Wednesday, May 5, 2010

Some residents waiting to be counted

Census workers now going door to door


By TONY EVANS
Express Staff Writer

Census worker Mike Tonsmeire knocks on a door in Ketchum on Monday. Forty census workers will be contacting residents on foot if they have not already sent in census survey forms to the U.S. Census Bureau. Photo by Willy Cook

The U.S. census deadline of April 22 has come and gone, yet many people in Blaine County have not been counted.

Census workers do not send forms to post office boxes, which can be a problem for many Blaine County residents. Few get their mail at the end of the driveway in a mailbox. Many are also out of town during the spring "slack" season.

Bob Henley lives on Willow Way on the south side of East Fork Road, in the mid-valley. As of Monday morning, he had not been contacted by census workers, but was eager to take part in the 2010 census.

"I absolutely want to be counted," Henley said. "It is important from a funding standpoint that as many of us be counted as possible."

Participation in the census is considered vital because the federal government uses the population data to help determine distribution of some $400 billion in federal funds to state and local governments every year—for schools, roads, health care and other critical programs. That's $4 trillion in funding between censuses taken every decade. The information is also used to allocate seats in the U.S. House of Representatives and to redistrict state legislatures.

Don Peña, partnership specialist for the 2010 census working in Boise, said Friday that 40 census workers were recently hired to knock on doors in the Ketchum area alone. He said they will be going to addresses that have not already sent completed forms to the U.S. Census Bureau.

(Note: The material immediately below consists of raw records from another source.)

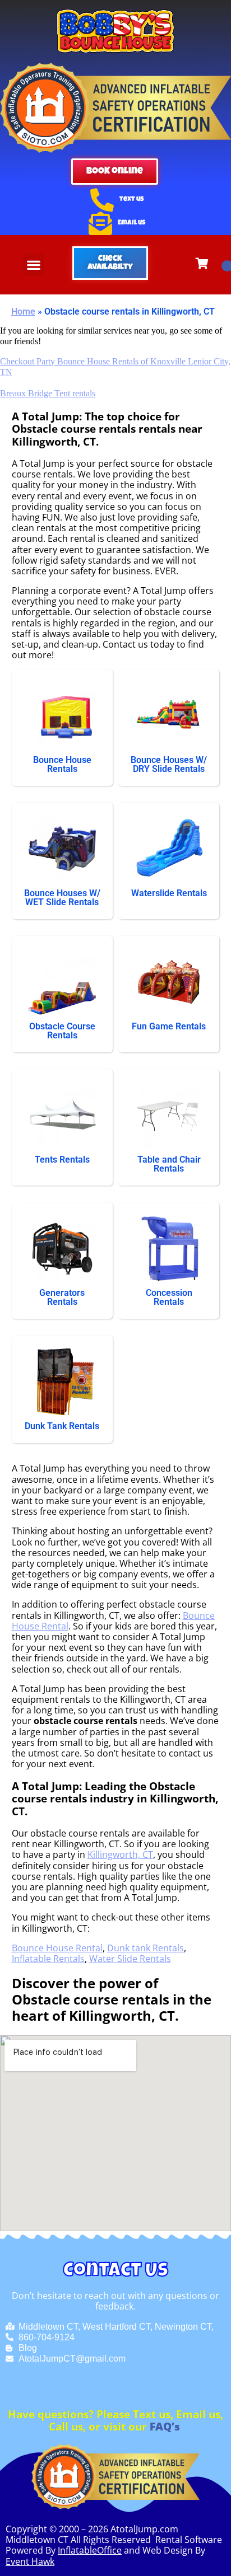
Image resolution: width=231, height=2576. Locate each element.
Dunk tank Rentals (145, 1948)
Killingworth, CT (120, 1854)
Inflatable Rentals (48, 1958)
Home (23, 311)
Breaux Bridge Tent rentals (47, 393)
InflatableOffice (90, 2550)
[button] (33, 265)
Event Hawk (30, 2561)
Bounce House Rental (57, 1948)
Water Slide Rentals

"We hope to have all the counting finished by the end of July," Peña said.

River guide Mike Tonsmeire is one of the temporary workers knocking on doors north of Ketchum this week and next.

"We normally go to a house up to three times," he said. "If no one answers, we ask neighbors if anyone had been living there as of April 1, 2010."

Tonsmeire said he has knocked on the doors of more than 200 residences north of Ketchum in the past four weeks.

"Some are upset to see me because they have already sent a form in by mail. Others never got the forms in the mail and were waiting for us to arrive," he said.

So far, all Blaine County cities except Hailey have a higher percentage of people mailing back their census forms compared to the last census in 2000.

As of April 27, participation rate changes from 2000 to 2010 were: Ketchum, from 34 percent to 63 percent; Sun Valley, from 17 percent to 28 percent; Hailey, from 68 percent to 64 percent; Bellevue, from 57 percent to 67 percent; and Carey, from 74 percent to 88 percent.

Both Idaho's participation rate, at 75 percent, and the nation's, at 72 percent, are the same as during the 2000 census.